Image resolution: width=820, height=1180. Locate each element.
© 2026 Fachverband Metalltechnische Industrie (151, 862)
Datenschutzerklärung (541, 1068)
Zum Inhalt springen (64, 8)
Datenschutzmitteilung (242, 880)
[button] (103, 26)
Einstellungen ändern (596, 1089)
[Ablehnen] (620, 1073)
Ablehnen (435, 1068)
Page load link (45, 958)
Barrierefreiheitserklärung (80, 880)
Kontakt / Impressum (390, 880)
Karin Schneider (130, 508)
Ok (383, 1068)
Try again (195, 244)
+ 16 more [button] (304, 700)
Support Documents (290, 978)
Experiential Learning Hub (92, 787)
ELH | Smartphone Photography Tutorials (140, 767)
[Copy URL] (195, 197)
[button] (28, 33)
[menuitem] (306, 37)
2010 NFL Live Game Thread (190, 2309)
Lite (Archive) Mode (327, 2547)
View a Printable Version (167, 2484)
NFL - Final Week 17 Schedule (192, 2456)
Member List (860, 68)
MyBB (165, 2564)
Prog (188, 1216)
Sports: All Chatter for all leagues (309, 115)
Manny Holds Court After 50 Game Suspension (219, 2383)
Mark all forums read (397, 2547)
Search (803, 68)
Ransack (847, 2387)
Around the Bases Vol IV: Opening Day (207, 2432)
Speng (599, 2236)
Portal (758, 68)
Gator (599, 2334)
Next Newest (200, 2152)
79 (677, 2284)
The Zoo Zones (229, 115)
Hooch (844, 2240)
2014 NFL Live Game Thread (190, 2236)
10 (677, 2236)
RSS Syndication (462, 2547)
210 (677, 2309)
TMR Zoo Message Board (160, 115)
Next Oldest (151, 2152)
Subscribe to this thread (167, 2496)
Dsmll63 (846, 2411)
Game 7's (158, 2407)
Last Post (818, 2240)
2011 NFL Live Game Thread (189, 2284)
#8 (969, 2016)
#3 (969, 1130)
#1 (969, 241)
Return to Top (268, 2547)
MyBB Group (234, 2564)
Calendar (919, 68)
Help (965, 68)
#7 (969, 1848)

+++

▸ Your assignment: Search the records above for the string "Live". Report each line that has it.

▸ Task response:
2010 NFL Live Game Thread (190, 2309)
2014 NFL Live Game Thread (190, 2236)
2011 NFL Live Game Thread (189, 2284)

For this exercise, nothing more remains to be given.